_Activity_
Exactly and in full, give the records again.

[Dataset entries]

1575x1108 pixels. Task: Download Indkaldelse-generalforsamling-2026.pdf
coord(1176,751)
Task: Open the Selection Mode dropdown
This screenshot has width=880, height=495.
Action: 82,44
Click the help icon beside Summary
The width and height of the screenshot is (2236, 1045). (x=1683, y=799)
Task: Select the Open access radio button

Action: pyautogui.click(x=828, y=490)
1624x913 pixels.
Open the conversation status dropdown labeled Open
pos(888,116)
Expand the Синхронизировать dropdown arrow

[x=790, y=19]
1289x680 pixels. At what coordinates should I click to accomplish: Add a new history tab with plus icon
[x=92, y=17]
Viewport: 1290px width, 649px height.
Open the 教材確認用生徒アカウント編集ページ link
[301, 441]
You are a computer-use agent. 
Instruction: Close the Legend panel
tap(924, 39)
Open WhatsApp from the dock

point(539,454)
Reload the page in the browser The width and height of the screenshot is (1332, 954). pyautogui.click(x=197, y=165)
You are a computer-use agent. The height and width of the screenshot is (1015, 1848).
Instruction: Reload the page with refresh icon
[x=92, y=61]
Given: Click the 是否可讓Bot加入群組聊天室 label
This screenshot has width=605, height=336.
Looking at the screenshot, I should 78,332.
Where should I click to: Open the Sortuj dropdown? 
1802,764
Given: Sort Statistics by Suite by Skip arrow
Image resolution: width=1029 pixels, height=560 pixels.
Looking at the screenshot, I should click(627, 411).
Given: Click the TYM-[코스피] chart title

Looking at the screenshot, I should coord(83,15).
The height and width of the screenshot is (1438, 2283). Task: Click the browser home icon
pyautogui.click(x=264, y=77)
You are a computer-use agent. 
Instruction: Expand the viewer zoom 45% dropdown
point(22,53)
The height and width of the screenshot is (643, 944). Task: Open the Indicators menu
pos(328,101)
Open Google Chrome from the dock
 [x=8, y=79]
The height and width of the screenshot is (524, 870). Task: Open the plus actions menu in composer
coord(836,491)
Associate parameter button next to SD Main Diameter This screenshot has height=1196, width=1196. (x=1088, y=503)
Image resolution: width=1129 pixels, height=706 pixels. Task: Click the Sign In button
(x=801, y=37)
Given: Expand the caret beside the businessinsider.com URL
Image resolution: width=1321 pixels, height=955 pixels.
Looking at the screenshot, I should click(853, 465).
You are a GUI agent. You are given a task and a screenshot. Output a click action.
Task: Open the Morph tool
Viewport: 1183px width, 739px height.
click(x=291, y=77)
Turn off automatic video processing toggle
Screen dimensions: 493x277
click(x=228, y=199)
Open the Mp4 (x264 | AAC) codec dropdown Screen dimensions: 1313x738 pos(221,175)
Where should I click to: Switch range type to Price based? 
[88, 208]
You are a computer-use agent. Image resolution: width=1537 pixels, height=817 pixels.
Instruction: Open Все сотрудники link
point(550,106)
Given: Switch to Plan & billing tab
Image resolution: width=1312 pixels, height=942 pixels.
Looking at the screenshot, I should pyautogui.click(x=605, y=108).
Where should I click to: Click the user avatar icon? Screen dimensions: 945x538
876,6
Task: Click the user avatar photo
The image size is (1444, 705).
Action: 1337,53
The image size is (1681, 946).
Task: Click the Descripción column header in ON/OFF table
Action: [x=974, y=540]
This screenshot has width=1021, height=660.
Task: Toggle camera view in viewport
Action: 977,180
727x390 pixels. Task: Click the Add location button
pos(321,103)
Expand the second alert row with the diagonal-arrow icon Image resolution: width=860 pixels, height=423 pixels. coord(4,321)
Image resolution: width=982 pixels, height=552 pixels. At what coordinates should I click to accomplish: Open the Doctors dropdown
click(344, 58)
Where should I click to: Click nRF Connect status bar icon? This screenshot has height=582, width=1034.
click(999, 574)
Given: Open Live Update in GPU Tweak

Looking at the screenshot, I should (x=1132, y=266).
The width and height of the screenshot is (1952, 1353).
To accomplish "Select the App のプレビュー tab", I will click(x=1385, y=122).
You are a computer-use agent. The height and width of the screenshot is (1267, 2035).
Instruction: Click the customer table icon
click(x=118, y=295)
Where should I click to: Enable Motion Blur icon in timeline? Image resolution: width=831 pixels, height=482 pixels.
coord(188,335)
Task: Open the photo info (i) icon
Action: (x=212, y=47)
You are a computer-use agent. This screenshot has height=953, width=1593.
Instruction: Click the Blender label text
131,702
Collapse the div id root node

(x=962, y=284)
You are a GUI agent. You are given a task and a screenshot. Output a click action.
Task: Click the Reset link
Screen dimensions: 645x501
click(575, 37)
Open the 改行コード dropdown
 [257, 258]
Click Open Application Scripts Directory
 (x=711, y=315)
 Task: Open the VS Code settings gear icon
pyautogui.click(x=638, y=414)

_Reply to the exercise_
1575x1108 pixels. Task: Download Indkaldelse-generalforsamling-2026.pdf
coord(1176,751)
Task: Open the Selection Mode dropdown
This screenshot has width=880, height=495.
Action: 82,44
Click the help icon beside Summary
The width and height of the screenshot is (2236, 1045). (x=1683, y=799)
Task: Select the Open access radio button

Action: pyautogui.click(x=828, y=490)
1624x913 pixels.
Open the conversation status dropdown labeled Open
pos(888,116)
Expand the Синхронизировать dropdown arrow

[x=790, y=19]
1289x680 pixels. At what coordinates should I click to accomplish: Add a new history tab with plus icon
[x=92, y=17]
Viewport: 1290px width, 649px height.
Open the 教材確認用生徒アカウント編集ページ link
[301, 441]
You are a computer-use agent. 
Instruction: Close the Legend panel
tap(924, 39)
Open WhatsApp from the dock

point(539,454)
Reload the page in the browser The width and height of the screenshot is (1332, 954). pyautogui.click(x=197, y=165)
You are a computer-use agent. The height and width of the screenshot is (1015, 1848).
Instruction: Reload the page with refresh icon
[x=92, y=61]
Given: Click the 是否可讓Bot加入群組聊天室 label
This screenshot has width=605, height=336.
Looking at the screenshot, I should 78,332.
Where should I click to: Open the Sortuj dropdown? 
1802,764
Given: Sort Statistics by Suite by Skip arrow
Image resolution: width=1029 pixels, height=560 pixels.
Looking at the screenshot, I should click(627, 411).
Given: Click the TYM-[코스피] chart title

Looking at the screenshot, I should coord(83,15).
The height and width of the screenshot is (1438, 2283). Task: Click the browser home icon
pyautogui.click(x=264, y=77)
You are a computer-use agent. 
Instruction: Expand the viewer zoom 45% dropdown
point(22,53)
The height and width of the screenshot is (643, 944). Task: Open the Indicators menu
pos(328,101)
Open Google Chrome from the dock
 [x=8, y=79]
The height and width of the screenshot is (524, 870). Task: Open the plus actions menu in composer
coord(836,491)
Associate parameter button next to SD Main Diameter This screenshot has height=1196, width=1196. (x=1088, y=503)
Image resolution: width=1129 pixels, height=706 pixels. Task: Click the Sign In button
(x=801, y=37)
Given: Expand the caret beside the businessinsider.com URL
Image resolution: width=1321 pixels, height=955 pixels.
Looking at the screenshot, I should click(853, 465).
You are a GUI agent. You are given a task and a screenshot. Output a click action.
Task: Open the Morph tool
Viewport: 1183px width, 739px height.
click(x=291, y=77)
Turn off automatic video processing toggle
Screen dimensions: 493x277
click(x=228, y=199)
Open the Mp4 (x264 | AAC) codec dropdown Screen dimensions: 1313x738 pos(221,175)
Where should I click to: Switch range type to Price based? 
[88, 208]
You are a computer-use agent. Image resolution: width=1537 pixels, height=817 pixels.
Instruction: Open Все сотрудники link
point(550,106)
Given: Switch to Plan & billing tab
Image resolution: width=1312 pixels, height=942 pixels.
Looking at the screenshot, I should pyautogui.click(x=605, y=108).
Where should I click to: Click the user avatar icon? Screen dimensions: 945x538
876,6
Task: Click the user avatar photo
The image size is (1444, 705).
Action: 1337,53
The image size is (1681, 946).
Task: Click the Descripción column header in ON/OFF table
Action: [x=974, y=540]
This screenshot has width=1021, height=660.
Task: Toggle camera view in viewport
Action: 977,180
727x390 pixels. Task: Click the Add location button
pos(321,103)
Expand the second alert row with the diagonal-arrow icon Image resolution: width=860 pixels, height=423 pixels. coord(4,321)
Image resolution: width=982 pixels, height=552 pixels. At what coordinates should I click to accomplish: Open the Doctors dropdown
click(344, 58)
Where should I click to: Click nRF Connect status bar icon? This screenshot has height=582, width=1034.
click(999, 574)
Given: Open Live Update in GPU Tweak

Looking at the screenshot, I should (x=1132, y=266).
The width and height of the screenshot is (1952, 1353).
To accomplish "Select the App のプレビュー tab", I will click(x=1385, y=122).
You are a computer-use agent. The height and width of the screenshot is (1267, 2035).
Instruction: Click the customer table icon
click(x=118, y=295)
Where should I click to: Enable Motion Blur icon in timeline? Image resolution: width=831 pixels, height=482 pixels.
coord(188,335)
Task: Open the photo info (i) icon
Action: (x=212, y=47)
You are a computer-use agent. This screenshot has height=953, width=1593.
Instruction: Click the Blender label text
131,702
Collapse the div id root node

(x=962, y=284)
You are a GUI agent. You are given a task and a screenshot. Output a click action.
Task: Click the Reset link
Screen dimensions: 645x501
click(575, 37)
Open the 改行コード dropdown
 [257, 258]
Click Open Application Scripts Directory
 (x=711, y=315)
 Task: Open the VS Code settings gear icon
pyautogui.click(x=638, y=414)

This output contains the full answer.